On 24 September 2019, the General Court (Court) of the European Union (EU) published its decision with respect to the claim of the European Commission (EC) that the Netherlands had granted a tax advantage to Dutch Starbucks companies, which represented illegal state aid, and which Starbucks had to repay to the Netherlands. The case concerned an advance pricing agreement (APA) concluded between the Dutch tax authorities and Dutch Starbucks companies, as well as certain related elements. The EC argued that the prices that the Dutch Starbucks companies paid to foreign group companies were too high (not at arm’s length), resulting in Dutch corporate income tax assessments that were too low in the years 2011-2014.
First, the Court makes clear that the arm’s length principle is a tool that allows the EC to check that intra-group transactions are remunerated as if they had been negotiated between independent companies. The tool falls within the exercise of the EC’s powers (Article 107 TFEU).
On the basis of a functional analysis, the assets used and the risks assumed by the Dutch companies, the APA determined the arm’s length remuneration on the basis of the so-called transactional net margin method (TNMM). The EC failed to demonstrate that the use of the TNMM as such resulted in an unreliable outcome and a lower tax burden. Furthermore, the EC failed to demonstrate that the royalty that the Dutch companies paid should have been zero.
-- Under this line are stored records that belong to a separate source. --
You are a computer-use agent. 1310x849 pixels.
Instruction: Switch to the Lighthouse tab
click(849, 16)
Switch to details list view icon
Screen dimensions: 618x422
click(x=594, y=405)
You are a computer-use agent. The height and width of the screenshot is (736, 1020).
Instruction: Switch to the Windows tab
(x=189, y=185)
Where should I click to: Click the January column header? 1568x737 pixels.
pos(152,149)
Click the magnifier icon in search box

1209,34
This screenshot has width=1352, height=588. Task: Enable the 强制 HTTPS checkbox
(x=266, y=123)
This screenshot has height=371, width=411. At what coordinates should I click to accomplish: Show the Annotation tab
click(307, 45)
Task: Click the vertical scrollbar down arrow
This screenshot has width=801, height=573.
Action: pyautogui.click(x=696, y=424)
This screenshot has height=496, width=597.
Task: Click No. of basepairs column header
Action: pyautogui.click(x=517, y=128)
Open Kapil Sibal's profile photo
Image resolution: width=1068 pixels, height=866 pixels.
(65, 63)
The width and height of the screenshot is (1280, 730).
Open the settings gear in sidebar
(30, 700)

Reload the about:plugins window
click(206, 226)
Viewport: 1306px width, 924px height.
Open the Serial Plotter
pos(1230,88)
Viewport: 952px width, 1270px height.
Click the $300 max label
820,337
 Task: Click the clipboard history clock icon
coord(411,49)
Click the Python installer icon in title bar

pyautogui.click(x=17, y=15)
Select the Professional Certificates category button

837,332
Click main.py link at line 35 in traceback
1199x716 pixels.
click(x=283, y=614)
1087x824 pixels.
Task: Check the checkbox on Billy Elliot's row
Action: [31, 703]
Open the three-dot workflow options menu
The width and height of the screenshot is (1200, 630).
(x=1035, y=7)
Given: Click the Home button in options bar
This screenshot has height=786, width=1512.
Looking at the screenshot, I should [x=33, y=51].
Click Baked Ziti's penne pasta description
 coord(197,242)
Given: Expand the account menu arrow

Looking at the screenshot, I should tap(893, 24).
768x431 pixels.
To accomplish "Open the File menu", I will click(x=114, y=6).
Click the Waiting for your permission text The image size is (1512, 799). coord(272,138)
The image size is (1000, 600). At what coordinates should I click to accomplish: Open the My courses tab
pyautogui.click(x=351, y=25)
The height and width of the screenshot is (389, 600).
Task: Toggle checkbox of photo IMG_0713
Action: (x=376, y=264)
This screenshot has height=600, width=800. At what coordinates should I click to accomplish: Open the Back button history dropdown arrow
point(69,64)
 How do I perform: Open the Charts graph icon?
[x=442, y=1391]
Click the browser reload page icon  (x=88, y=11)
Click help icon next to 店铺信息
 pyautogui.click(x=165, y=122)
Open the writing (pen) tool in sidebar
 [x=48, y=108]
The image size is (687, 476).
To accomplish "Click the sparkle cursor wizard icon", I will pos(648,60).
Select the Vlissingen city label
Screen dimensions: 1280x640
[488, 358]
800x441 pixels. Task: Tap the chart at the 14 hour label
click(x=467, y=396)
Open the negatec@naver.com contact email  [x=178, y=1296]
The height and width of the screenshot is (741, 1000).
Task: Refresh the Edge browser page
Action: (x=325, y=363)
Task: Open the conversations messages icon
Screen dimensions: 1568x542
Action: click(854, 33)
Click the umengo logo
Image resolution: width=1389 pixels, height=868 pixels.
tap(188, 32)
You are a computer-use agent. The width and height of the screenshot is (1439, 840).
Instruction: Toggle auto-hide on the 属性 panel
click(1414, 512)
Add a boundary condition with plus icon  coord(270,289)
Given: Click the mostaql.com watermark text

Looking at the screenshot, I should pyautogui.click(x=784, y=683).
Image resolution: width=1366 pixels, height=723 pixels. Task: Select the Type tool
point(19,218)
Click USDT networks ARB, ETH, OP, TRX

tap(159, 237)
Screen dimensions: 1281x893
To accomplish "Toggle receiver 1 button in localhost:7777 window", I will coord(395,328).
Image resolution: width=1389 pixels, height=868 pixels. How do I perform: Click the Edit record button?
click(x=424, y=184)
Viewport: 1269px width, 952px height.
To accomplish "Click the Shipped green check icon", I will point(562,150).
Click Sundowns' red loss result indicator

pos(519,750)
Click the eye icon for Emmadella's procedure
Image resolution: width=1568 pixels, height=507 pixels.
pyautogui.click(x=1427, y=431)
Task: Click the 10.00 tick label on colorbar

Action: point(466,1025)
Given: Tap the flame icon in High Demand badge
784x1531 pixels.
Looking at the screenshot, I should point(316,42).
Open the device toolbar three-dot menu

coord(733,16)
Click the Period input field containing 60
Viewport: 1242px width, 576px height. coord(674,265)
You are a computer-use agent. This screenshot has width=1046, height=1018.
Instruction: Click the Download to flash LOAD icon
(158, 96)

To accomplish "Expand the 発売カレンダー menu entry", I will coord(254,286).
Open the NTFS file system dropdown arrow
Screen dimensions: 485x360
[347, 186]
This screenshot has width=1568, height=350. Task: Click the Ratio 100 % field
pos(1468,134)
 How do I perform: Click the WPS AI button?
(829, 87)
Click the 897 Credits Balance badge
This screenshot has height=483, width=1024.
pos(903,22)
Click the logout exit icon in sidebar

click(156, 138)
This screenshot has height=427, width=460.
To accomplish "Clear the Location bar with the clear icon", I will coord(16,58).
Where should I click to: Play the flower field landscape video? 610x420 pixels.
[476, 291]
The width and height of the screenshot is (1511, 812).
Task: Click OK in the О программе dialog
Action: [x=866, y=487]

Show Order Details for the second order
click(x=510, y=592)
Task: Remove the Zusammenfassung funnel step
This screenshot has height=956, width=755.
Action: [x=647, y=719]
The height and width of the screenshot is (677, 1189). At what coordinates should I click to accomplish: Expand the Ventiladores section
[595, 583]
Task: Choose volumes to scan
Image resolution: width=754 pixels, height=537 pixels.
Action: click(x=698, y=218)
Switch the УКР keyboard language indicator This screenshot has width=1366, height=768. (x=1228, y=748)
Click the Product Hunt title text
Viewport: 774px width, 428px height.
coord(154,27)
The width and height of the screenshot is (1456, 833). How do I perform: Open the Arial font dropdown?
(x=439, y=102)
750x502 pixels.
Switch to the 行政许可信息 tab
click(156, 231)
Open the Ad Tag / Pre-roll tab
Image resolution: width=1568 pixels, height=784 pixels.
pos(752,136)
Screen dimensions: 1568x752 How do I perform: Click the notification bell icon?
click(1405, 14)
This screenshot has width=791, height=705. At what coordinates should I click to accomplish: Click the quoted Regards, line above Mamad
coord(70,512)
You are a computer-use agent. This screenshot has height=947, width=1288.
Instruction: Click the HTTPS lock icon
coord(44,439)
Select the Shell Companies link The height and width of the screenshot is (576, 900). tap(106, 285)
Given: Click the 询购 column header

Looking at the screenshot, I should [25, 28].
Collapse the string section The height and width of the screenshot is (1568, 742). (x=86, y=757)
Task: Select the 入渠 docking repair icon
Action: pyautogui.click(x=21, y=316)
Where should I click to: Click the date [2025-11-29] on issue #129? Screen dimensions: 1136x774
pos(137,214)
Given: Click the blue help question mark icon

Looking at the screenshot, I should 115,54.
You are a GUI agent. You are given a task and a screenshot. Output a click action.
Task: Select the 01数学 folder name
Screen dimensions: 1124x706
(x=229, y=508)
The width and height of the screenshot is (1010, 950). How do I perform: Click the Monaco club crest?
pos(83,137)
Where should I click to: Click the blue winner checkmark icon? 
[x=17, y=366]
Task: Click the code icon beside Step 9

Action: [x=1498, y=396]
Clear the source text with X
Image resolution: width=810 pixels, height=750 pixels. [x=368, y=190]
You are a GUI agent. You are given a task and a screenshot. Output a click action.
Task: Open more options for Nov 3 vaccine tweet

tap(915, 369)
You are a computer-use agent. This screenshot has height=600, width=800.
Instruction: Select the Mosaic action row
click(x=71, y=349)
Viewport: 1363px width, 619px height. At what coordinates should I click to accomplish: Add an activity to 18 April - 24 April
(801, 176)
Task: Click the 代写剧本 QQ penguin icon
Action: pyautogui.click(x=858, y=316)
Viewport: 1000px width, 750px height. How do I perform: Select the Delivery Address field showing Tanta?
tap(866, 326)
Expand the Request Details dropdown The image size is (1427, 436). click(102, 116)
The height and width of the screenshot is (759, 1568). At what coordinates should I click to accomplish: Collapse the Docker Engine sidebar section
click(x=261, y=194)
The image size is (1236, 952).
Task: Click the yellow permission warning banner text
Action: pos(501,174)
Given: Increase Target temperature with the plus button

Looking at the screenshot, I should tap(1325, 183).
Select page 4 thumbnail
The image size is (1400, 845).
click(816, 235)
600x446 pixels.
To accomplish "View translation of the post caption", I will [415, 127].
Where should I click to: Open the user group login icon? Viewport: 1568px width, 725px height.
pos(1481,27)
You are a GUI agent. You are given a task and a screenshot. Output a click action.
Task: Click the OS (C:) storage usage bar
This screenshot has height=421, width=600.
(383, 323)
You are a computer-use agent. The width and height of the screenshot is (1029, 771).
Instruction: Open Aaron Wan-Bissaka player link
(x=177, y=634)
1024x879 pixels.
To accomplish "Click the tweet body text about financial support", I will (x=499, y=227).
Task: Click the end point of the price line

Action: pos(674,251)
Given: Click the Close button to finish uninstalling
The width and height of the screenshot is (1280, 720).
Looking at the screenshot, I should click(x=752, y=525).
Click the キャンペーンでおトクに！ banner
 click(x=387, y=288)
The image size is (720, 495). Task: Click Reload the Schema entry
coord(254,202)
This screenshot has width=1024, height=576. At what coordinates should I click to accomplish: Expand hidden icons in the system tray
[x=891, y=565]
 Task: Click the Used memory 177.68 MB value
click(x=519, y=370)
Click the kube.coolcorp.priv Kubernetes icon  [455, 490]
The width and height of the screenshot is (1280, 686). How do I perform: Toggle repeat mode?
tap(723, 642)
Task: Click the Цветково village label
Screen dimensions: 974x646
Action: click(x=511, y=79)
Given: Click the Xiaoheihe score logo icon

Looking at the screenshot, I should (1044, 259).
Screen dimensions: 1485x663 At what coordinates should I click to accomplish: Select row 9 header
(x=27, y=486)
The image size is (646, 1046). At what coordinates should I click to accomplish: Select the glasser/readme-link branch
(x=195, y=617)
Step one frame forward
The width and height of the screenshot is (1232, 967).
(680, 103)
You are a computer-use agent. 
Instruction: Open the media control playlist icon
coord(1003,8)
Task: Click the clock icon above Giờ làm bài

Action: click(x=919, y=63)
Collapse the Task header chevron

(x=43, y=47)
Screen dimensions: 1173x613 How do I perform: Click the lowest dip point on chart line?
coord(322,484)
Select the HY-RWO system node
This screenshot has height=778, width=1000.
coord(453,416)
Finally, the EC failed to demonstrate that the price paid for green coffee beans resulted in a tax advantage for the Dutch companies.
Consequently, according to the Court, the EC has not managed to demonstrate the existence of an economic advantage within the meaning of Article 107 TFEU. An appeal, limited to the points of law only, may be brought before the Court of Justice against the decision of the Court within two months and ten days of the notification of the decision.